Records from a collection —
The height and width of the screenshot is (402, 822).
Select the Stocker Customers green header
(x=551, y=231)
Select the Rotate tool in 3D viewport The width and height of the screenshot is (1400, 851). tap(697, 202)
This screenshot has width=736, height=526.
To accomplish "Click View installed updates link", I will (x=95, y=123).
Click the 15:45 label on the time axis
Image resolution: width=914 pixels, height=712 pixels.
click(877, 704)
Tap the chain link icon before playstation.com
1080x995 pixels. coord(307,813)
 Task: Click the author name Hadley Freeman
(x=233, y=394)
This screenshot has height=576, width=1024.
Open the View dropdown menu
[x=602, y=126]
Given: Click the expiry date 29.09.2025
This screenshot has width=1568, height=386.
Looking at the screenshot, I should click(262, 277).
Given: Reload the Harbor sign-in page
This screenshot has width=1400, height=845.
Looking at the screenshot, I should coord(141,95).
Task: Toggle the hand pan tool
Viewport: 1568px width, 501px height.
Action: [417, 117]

Work instruction — Your task is to write out every record exactly.

Response —
The height and width of the screenshot is (402, 822).
Select the Stocker Customers green header
(x=551, y=231)
Select the Rotate tool in 3D viewport The width and height of the screenshot is (1400, 851). tap(697, 202)
This screenshot has width=736, height=526.
To accomplish "Click View installed updates link", I will (x=95, y=123).
Click the 15:45 label on the time axis
Image resolution: width=914 pixels, height=712 pixels.
click(877, 704)
Tap the chain link icon before playstation.com
1080x995 pixels. coord(307,813)
 Task: Click the author name Hadley Freeman
(x=233, y=394)
This screenshot has height=576, width=1024.
Open the View dropdown menu
[x=602, y=126]
Given: Click the expiry date 29.09.2025
This screenshot has width=1568, height=386.
Looking at the screenshot, I should click(262, 277).
Given: Reload the Harbor sign-in page
This screenshot has width=1400, height=845.
Looking at the screenshot, I should coord(141,95).
Task: Toggle the hand pan tool
Viewport: 1568px width, 501px height.
Action: [417, 117]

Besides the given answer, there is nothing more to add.